The request = In the transcript below on tensor memory layouts, which layout stores the red, green, and blue values of each pixel next to one another in memory?

So what that means is first, the first dimension is the batch dimension. The second dimension is the
channel dimension. The third dimension is the height dimension. And the fourth dimension is the width
dimension. So if you imagine, if you want to imagine what this looks like in memory, for a moment, let’s
forget the batch dimension, the channel dimension comes first. And when the channel dimension comes first,
or is the so called outermost dimension, that’s the thing that changes least frequently when you are
going through the actual linearization in order. So just to like, you know, go back to the example,
right, so you’re going to have a red and a green and a blue channel. So what is the image going to look
like in memory if you have a CHW and CHW layout? Well, first, you’re going to see all the reds are
right, like all the red pixel values, you know, for each row going going down on your tensor.
And then you’re going to see all the greens, green, green, green, green, right, for once again, the rows
going down the image, and then you’re gonna see the blues, right. So what you can imagine in memory is you’ve
got this region for red region for green and region for blue. And why is it like that? Well, that’s because the
channel is first. So it is the thing that changes least frequently. Of course, there’s another layout that is
commonly used. And that layout is called NHWC. So instead of channels being first, channels are last.
And so in this particular case, right, because the channels are the innermost dimension, it’s the
the thing that changes the most frequently. So in fact, if I looked in memory, what I’d see is RGB,
RGB, RGB, RGB. So like, you know, every time I’m, you know, handling a pixel, I’m going to put down all the
values for each of the channels before moving on to the next pixel. So it looks like, you know, an actual like
what an actual like, you know, LED screen would actually look like in this situation. And of course, which of
these are better? Well, once again, it comes down to the algorithms. But it turns out that in, you know, some
convolution algorithms, they’re just more efficiently implemented in NHWC. So that’s like sort of what a lot of
people want to be able to use channels last layout to make their code run faster because of these special
kernels. So we could just stop here and say, Okay, well, Ed, you know, I great, I know what NCHW is, and I
know what NHWC is. So now, you know, whenever I get an image tensor, I just need to know if it’s one of these or the
other and aren’t I done. And that is okay. But, um, you know, when we wanted to add support for both of
these tensor types, we had a problem. And the problem we had was we didn’t want to actually force people to
keep track of, you know, what layout their tensors were, right? Like they could do this, and they were
doing this. But it was a pain in the ass to actually have to deal with this for all of our operators. Like
just think about convolution for a second, right? Convolution needs to know what we’re actually going
to, you know, do the convolution over with regards to the channels, and what we’re not going to do over.
So if you have an NCHW tensor, you need the convolution to operate with the channels in the
first position. And if you have an NHWC tensor, you need to have the convolution operate with channels in
the last dimension. And these are different algorithms. And you need to actually tell convolution
what type of tensor you actually pass in. And tensors are these very dumb, you know, like
n-dimensional arrays, they don’t actually have any semantic content. So that’s something you’d have to
keep track of externally from the tensor. And that’s a pain. And we didn’t want to have to do that.
So what did we do? Well, to answer this question, I have to take another detour and talk a little bit
about how we implement this linearization under the hood in PyTorch. And this is done using strides.

Extracted material =
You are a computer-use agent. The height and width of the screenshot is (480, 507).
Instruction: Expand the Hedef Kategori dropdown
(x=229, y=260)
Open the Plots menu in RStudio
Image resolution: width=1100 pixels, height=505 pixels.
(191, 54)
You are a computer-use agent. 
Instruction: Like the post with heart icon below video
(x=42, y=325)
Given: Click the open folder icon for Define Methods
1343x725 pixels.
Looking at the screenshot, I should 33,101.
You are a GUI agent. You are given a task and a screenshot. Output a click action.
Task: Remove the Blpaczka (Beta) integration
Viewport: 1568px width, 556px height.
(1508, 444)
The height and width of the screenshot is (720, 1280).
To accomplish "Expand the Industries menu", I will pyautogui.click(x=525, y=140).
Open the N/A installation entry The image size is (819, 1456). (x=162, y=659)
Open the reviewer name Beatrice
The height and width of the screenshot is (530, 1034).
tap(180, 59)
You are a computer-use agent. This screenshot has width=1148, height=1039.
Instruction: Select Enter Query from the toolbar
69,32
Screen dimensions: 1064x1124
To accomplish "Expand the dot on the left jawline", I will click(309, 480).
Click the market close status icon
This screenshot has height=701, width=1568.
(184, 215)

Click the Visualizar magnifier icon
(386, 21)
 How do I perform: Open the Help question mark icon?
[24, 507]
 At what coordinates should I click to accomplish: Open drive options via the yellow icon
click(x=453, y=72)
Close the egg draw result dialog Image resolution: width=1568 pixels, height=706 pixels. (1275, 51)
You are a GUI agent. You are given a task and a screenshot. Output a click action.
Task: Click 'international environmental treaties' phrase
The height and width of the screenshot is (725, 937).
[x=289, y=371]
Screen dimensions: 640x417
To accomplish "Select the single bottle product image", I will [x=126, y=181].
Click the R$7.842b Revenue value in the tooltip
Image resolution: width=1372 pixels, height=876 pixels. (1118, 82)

Reply = NHWC, the channels-last layout.